***** STUDY MATERIAL
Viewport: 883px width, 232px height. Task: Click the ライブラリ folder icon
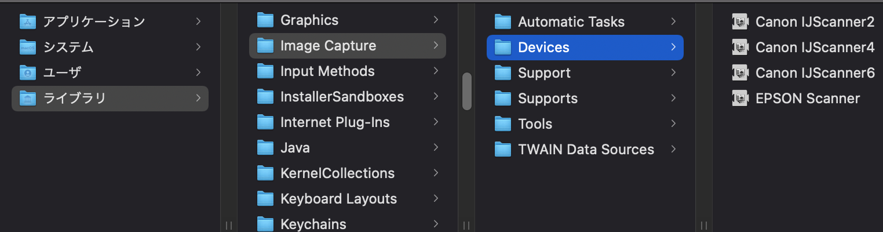[28, 99]

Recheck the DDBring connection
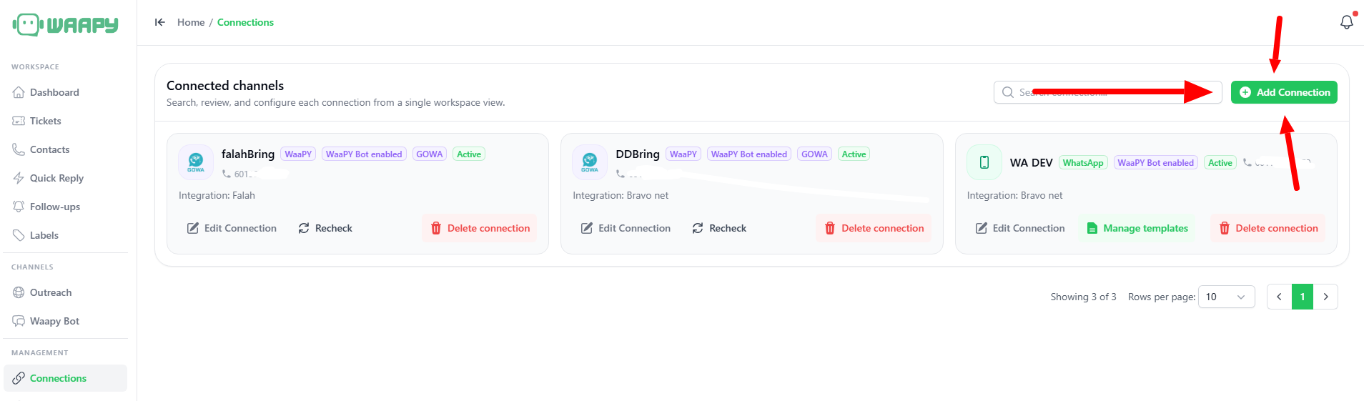719,228
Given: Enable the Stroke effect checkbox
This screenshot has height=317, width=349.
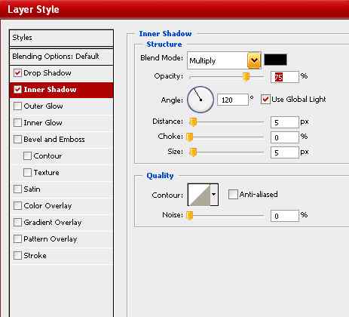Looking at the screenshot, I should (17, 256).
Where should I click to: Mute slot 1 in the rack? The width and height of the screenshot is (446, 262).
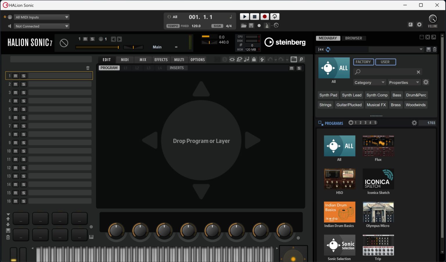pyautogui.click(x=16, y=76)
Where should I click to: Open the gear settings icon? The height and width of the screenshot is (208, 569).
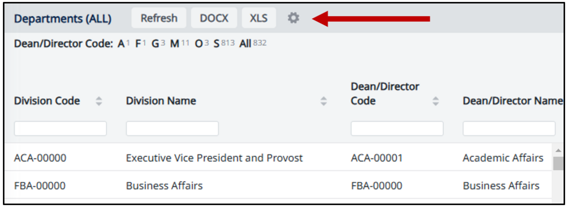point(293,18)
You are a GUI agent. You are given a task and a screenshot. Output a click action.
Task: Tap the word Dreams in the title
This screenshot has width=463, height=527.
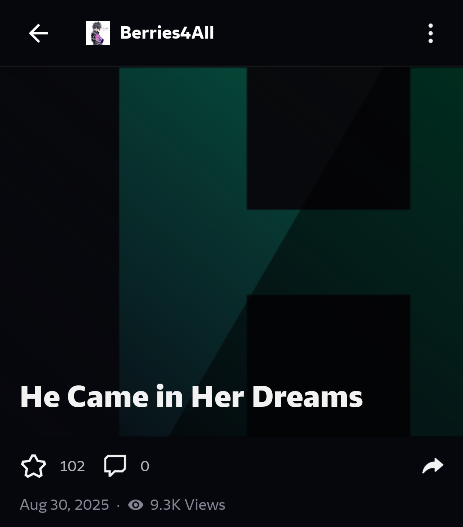coord(307,397)
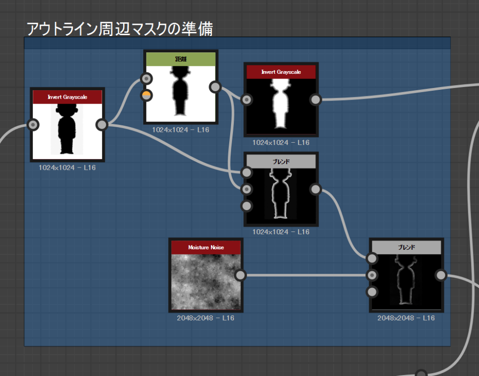
Task: Click the 2048x2048 ブレンド node's gray title bar
Action: 406,247
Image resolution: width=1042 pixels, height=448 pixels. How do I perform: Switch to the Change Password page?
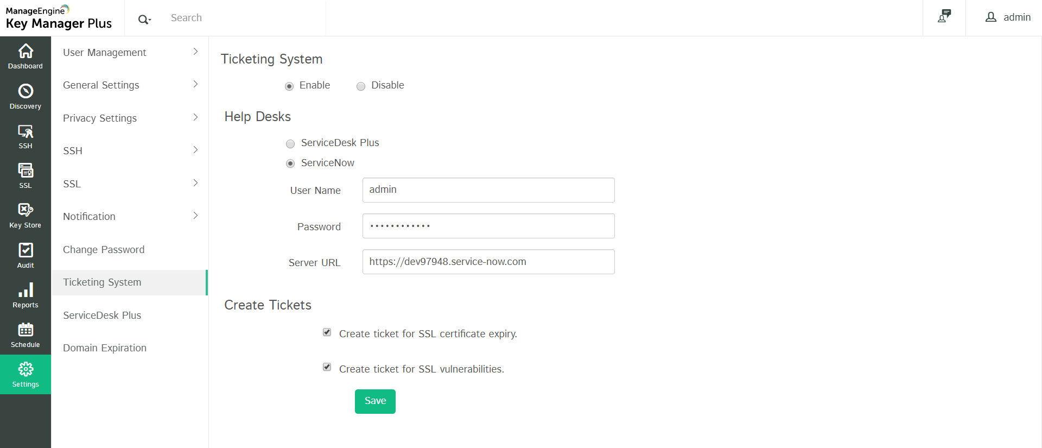coord(104,249)
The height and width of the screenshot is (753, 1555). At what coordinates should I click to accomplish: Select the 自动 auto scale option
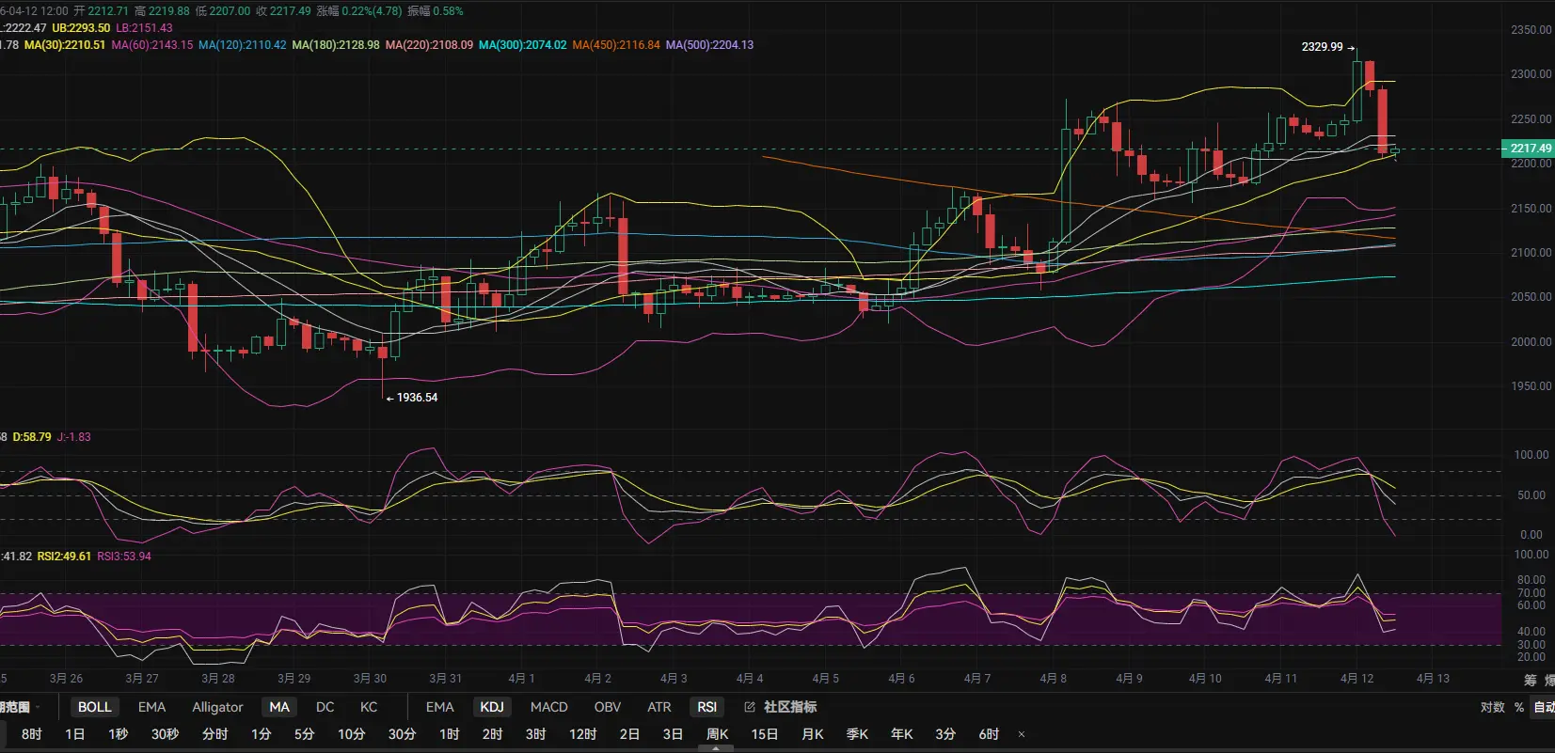(1544, 707)
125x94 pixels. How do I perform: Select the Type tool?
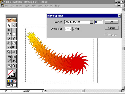tap(14, 30)
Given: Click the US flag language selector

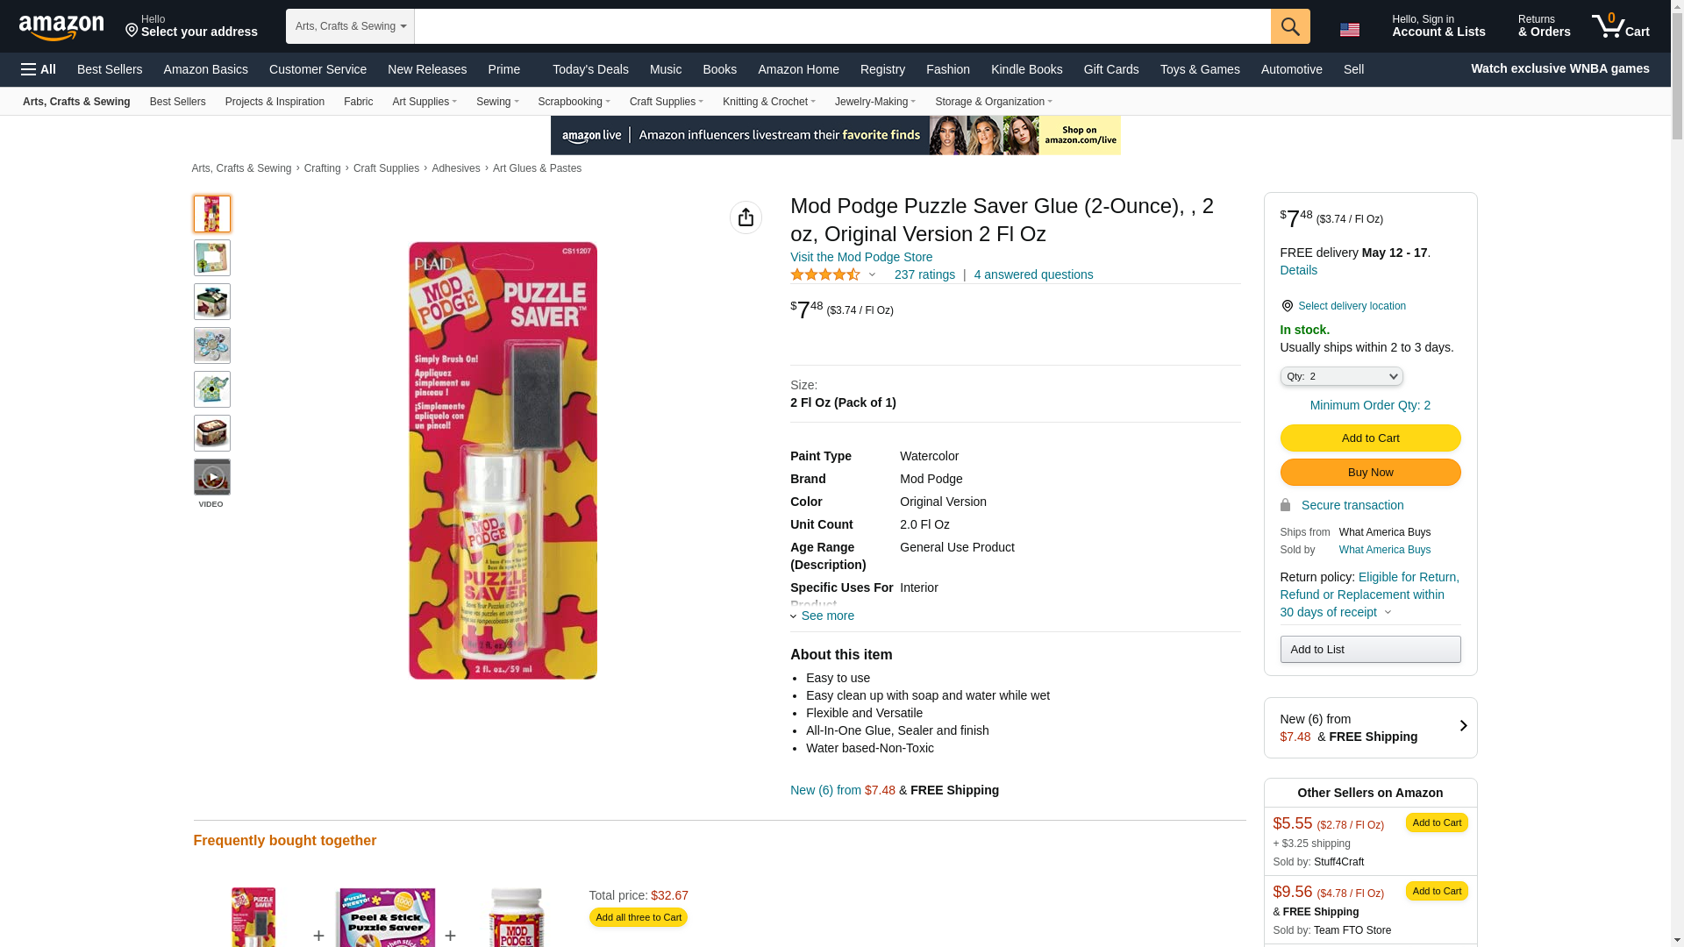Looking at the screenshot, I should [1349, 29].
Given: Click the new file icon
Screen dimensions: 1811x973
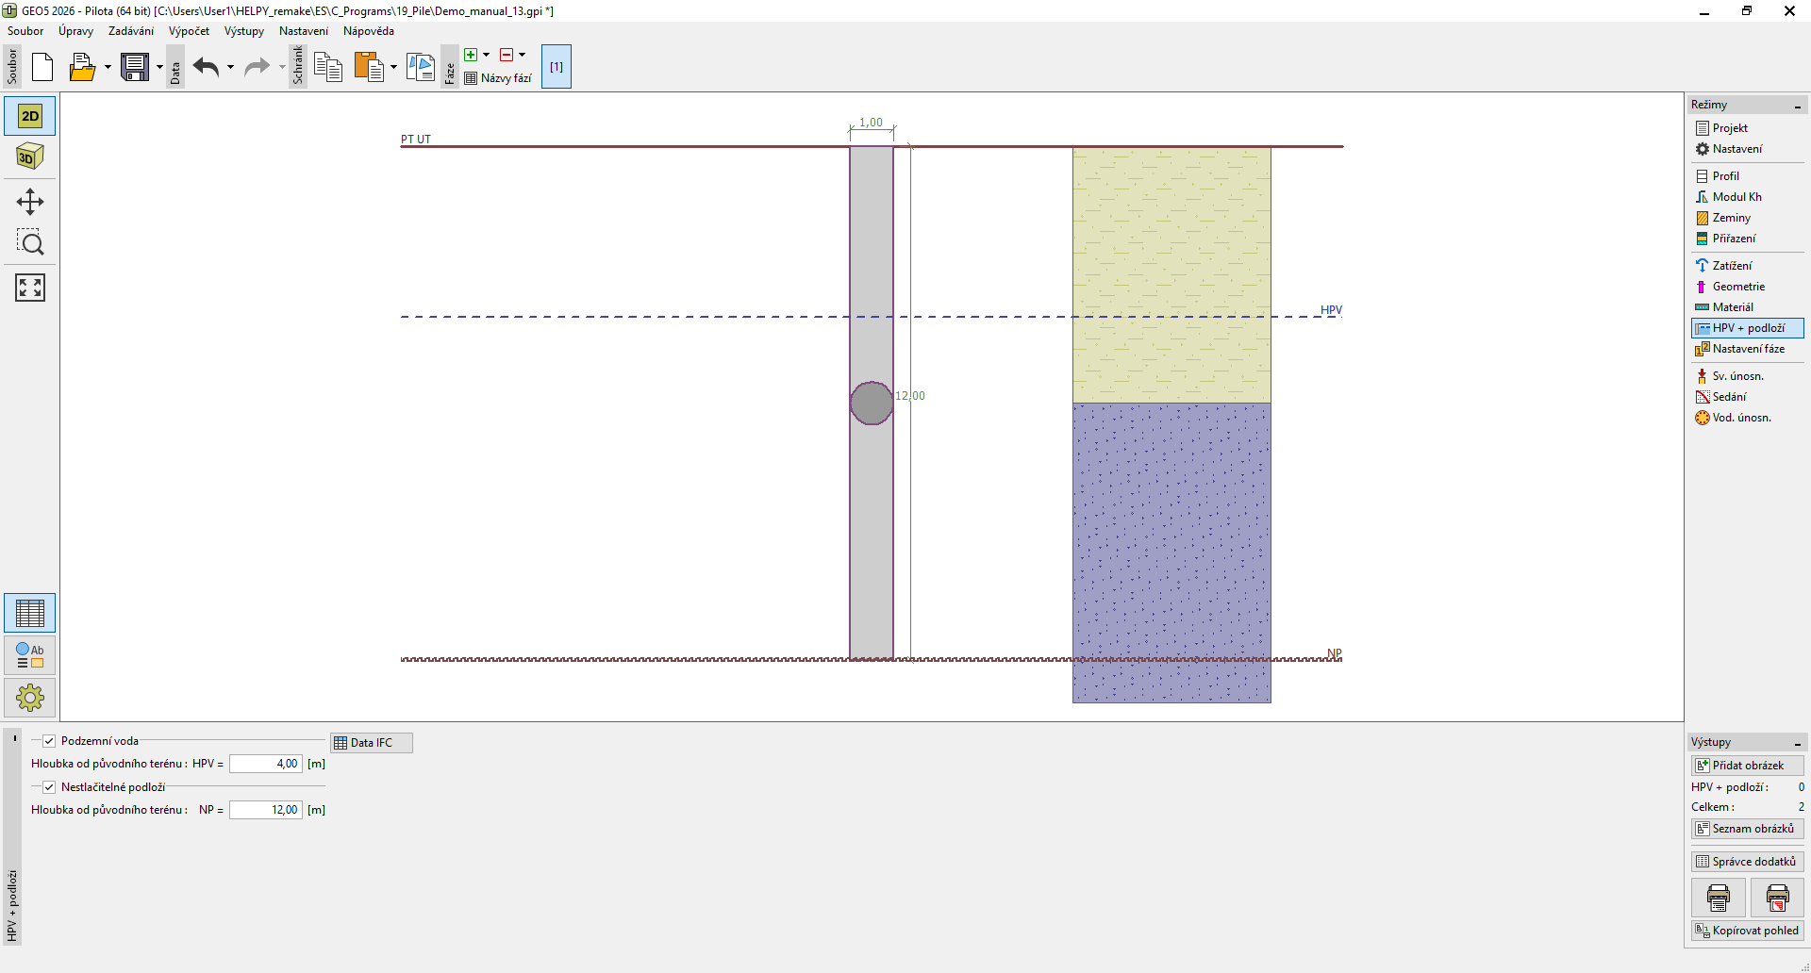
**********
◆ **REQUIRED ACTION**:
The records above must all be output exactly. Omit the images.

◆ **RESULT**:
Viewport: 883px width, 232px height. Task: Click the ライブラリ folder icon
[28, 99]

Recheck the DDBring connection
719,228
Given: Enable the Stroke effect checkbox
This screenshot has height=317, width=349.
Looking at the screenshot, I should (17, 256).
Where should I click to: Mute slot 1 in the rack? The width and height of the screenshot is (446, 262).
pyautogui.click(x=16, y=76)
Where should I click to: Open the gear settings icon? The height and width of the screenshot is (208, 569).
point(293,18)
You are a GUI agent. You are given a task and a screenshot. Output a click action.
Task: Tap the word Dreams in the title
This screenshot has width=463, height=527.
coord(307,397)
Task: Click the 2048x2048 ブレンド node's gray title bar
Action: 406,247
Image resolution: width=1042 pixels, height=448 pixels. How do I perform: Switch to the Change Password page?
coord(104,249)
The height and width of the screenshot is (753, 1555). At what coordinates should I click to accomplish: Select the 自动 auto scale option
(1544, 707)
125x94 pixels. How do I perform: Select the Type tool?
tap(14, 30)
Given: Click the US flag language selector

Looking at the screenshot, I should [1349, 29].
Given: Click the new file icon
Screen dimensions: 1811x973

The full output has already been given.